**What is being asked:**
Update the lines from the one holding "You are a computer-use" through the end of the items, inclusive, by putting "Filters" in place of "Schemas" and leaving everything else unchanged. Leave the pictures out of your answer.

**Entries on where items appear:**
>>>>>

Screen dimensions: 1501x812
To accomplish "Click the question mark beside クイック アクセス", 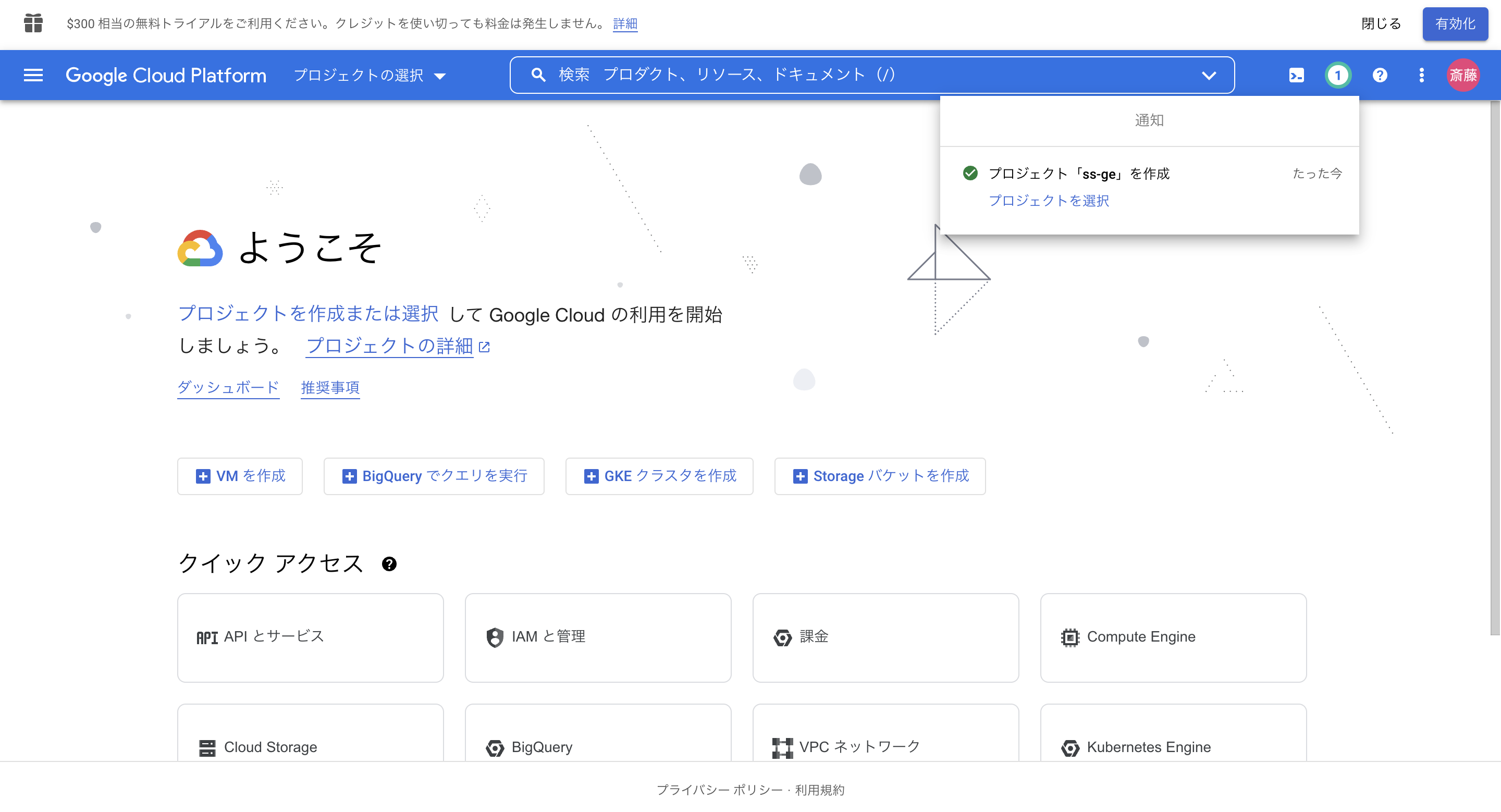I will [x=389, y=564].
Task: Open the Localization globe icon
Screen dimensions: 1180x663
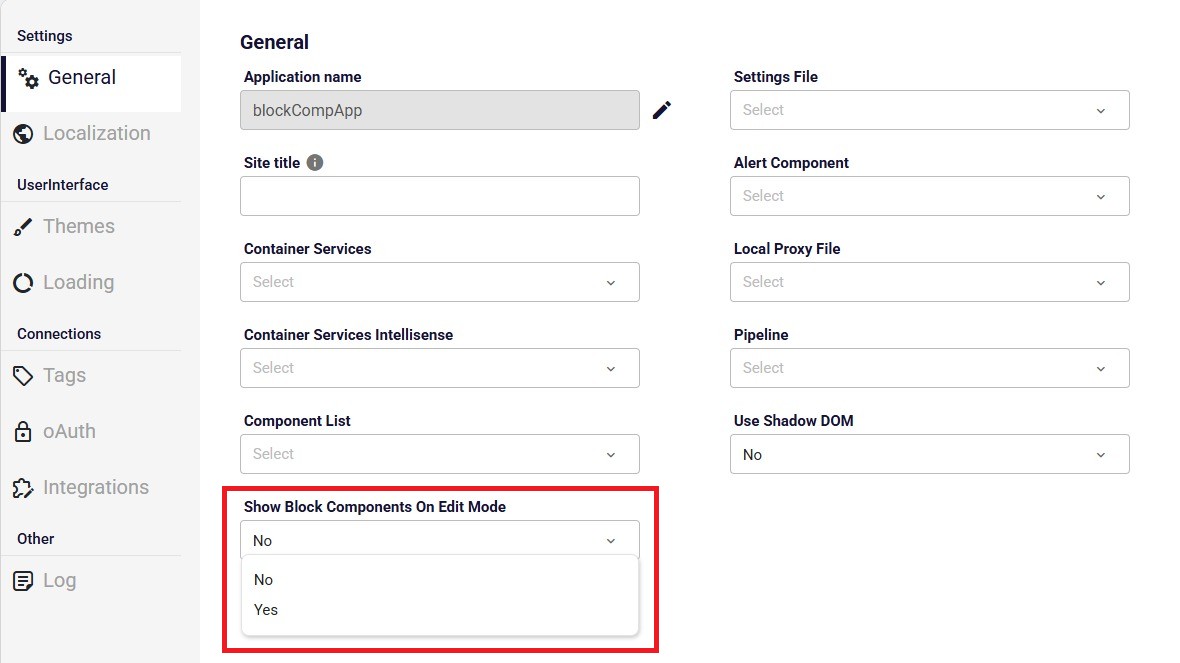Action: pyautogui.click(x=23, y=134)
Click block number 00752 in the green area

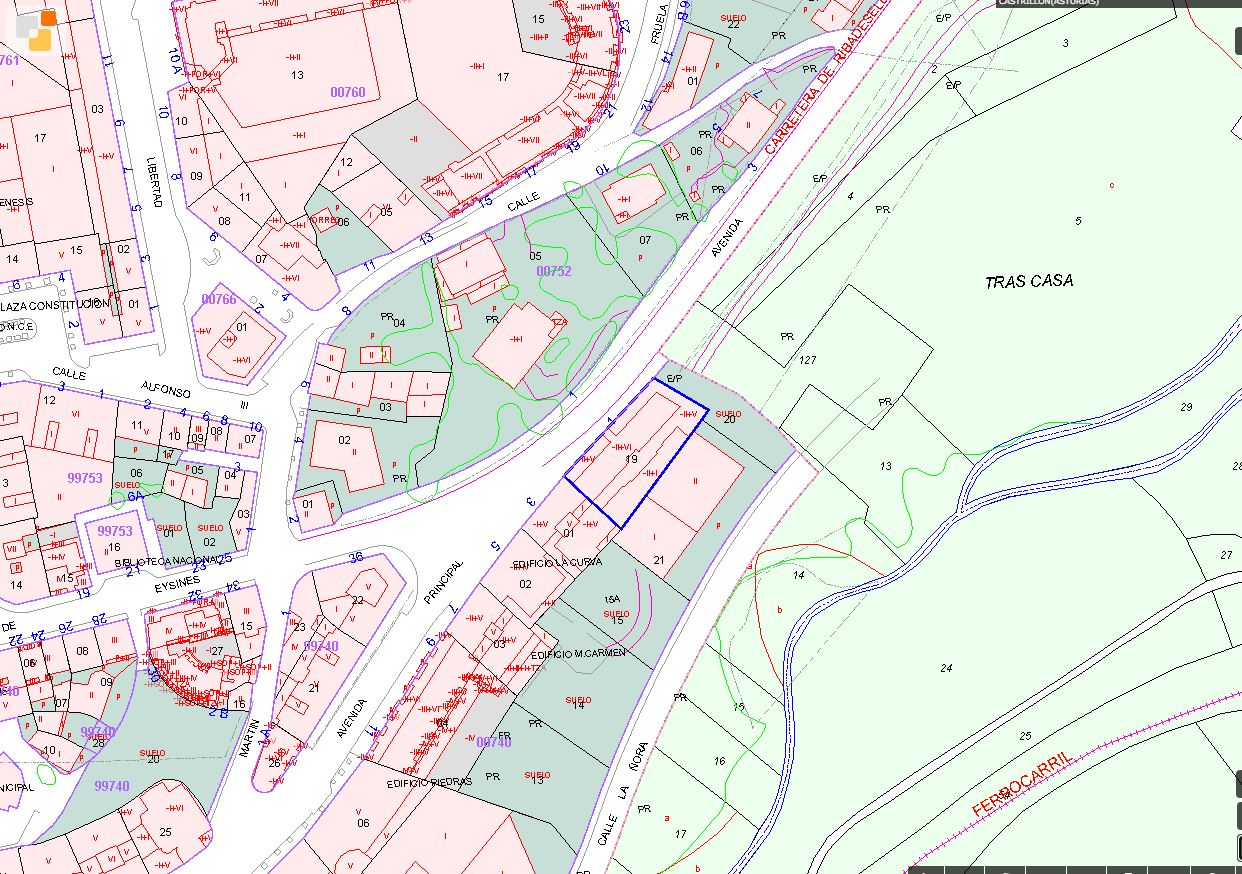pos(553,271)
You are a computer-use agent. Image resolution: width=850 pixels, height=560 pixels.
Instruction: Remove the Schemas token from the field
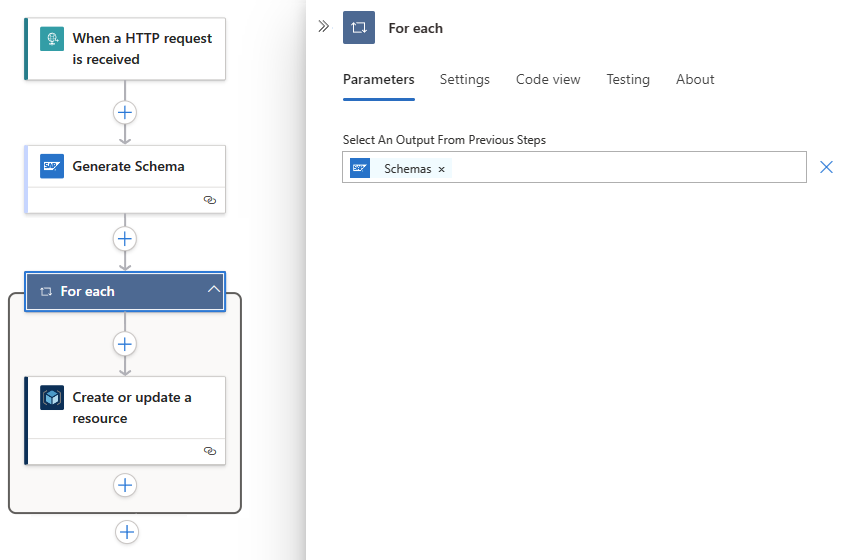click(x=441, y=170)
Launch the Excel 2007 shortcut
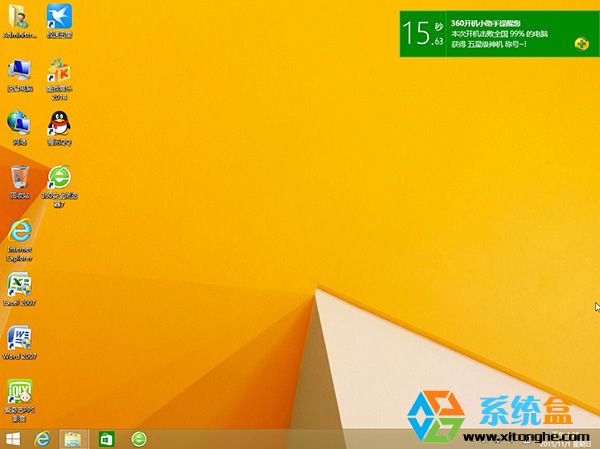600x449 pixels. (20, 285)
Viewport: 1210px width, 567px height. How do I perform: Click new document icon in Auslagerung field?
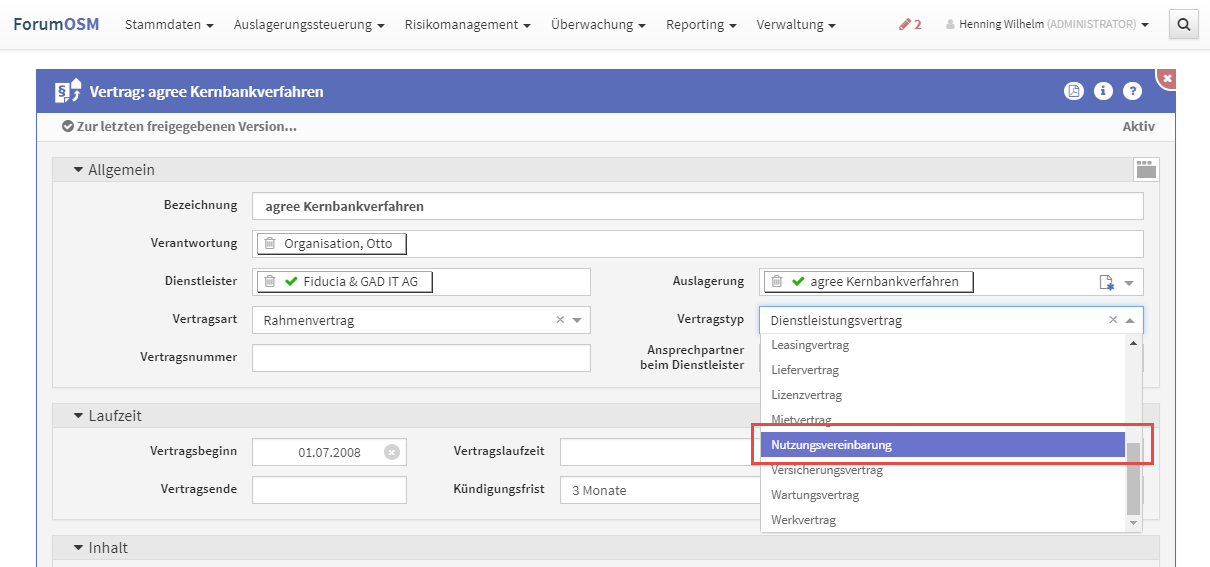[x=1106, y=283]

<<<<<

**Expected answer:**
You are a computer-use agent. Image resolution: width=850 pixels, height=560 pixels.
Instruction: Remove the Filters token from the field
click(x=441, y=170)
Launch the Excel 2007 shortcut
600x449 pixels. (20, 285)
Viewport: 1210px width, 567px height. How do I perform: Click new document icon in Auslagerung field?
[x=1106, y=283]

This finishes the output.